LinuxQuestions.org

LinuxQuestions.org (/questions/)
-   Linux - Newbie (https://www.linuxquestions.org/questions/linux-newbie-8/)
-   -   Separating a file by two tokens (https://www.linuxquestions.org/questions/linux-newbie-8/separating-a-file-by-two-tokens-4175487147/)

SuzuBell 12-06-2013 06:47 PM

Separating a file by two tokens
 
Hello Linux Gurus:

I have an Open Office Document.

In this file, many times it has a "start token line" that starts with the word "MODEL", followed by a number of spaces, followed by a number (For example: MODEL 1, MODEL 2, MODEL 3, MODEL 4, MODEL 5, .....etc).

After each "start token line", there are many lines that end with an "end token line" that consists only of the word "ENDMDL".
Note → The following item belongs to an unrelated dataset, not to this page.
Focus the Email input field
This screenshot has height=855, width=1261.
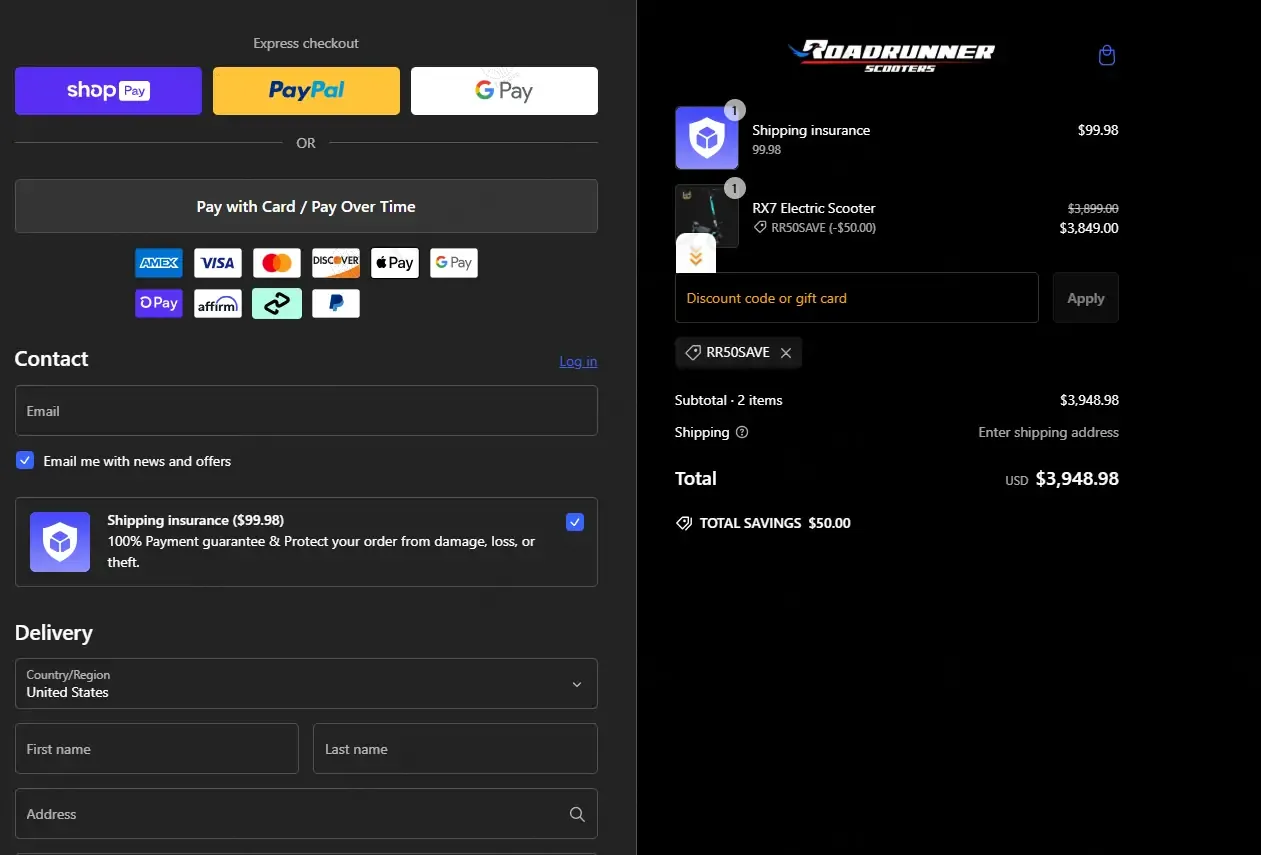click(x=306, y=411)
I would like to parse the file so that it grabs all lines starting from (and including) the "start token line" and ending at (and including) the "end token line" into a new output file.

In other words, if I ran this on a file with 100 of these "start token line" and "end token line", I would like to produce 100 files.
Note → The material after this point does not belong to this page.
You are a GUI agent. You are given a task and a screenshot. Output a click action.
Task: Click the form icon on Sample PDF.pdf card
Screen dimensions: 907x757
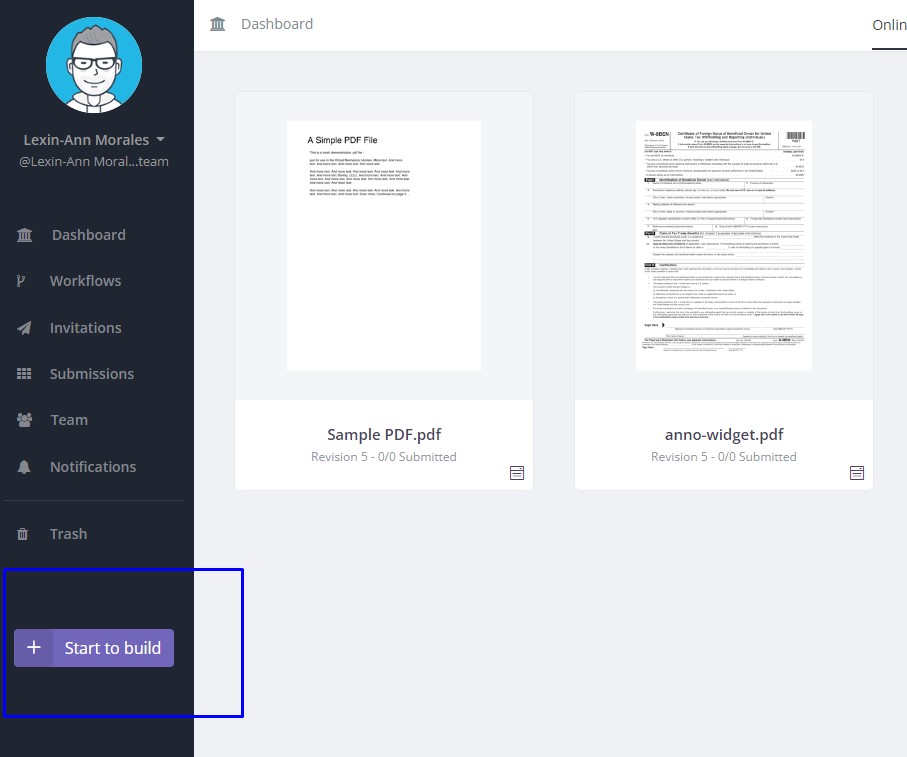pyautogui.click(x=517, y=473)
Any suggestions would be appreciated! I have parsed a file, but not tried a double token approach before...

syg00 12-06-2013 07:22 PM

perl or awk sound best - set a flag when you find the MODEL line and set/increment a filecounter variable. Write to that filecounter until ENDMDL at which time you reset the flag. An awk one-liner should be pretty quick.
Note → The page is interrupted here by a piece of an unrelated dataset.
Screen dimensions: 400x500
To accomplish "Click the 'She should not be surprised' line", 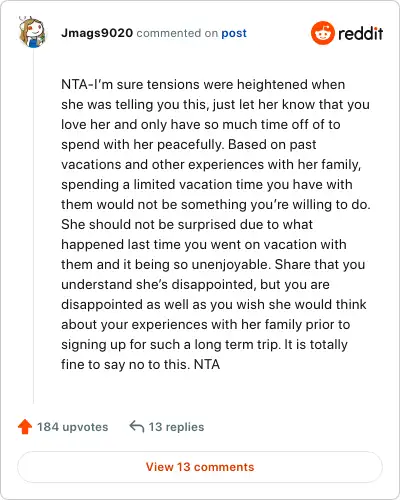I will pos(187,224).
SuzuBell 12-07-2013 12:00 PM

Thanks!
 
Thank you. I have it working with:

awk '/MODEL/ {flag=1;next} /ENDMDL/{flag=0} flag {print}' 1KZS.pdb > TEST

However, It is just printing all lines between MODEL-->ENDMDL into the *same* output file. But I would like to separate it so that each MODEL-->ENDMDL is in a new output file.

Is there a way my awk command can be tweaked to accomplish this?

vl23 12-07-2013 12:46 PM

counter=0
for line in `yourawkscripthere`;
do
echo $line >OUTPUTFILENASENAME$counter;
counter=((counter+1));
done

That should do what I believe you want to do.

syg00 12-07-2013 06:38 PM

I thought you wanted to include the MODEL/ENDMDL - easy enough done.

Similar to @vl23, you can direct the print in awk - have a look at this; note the use of a counter as I suggested above
Code:

awk '/MODEL/ {flag=1;cntr++;next} /ENDMDL/{flag=0} flag {print > "file"cntr}' 1KZS.pdb


All times are GMT -5. The time now is 08:19 PM.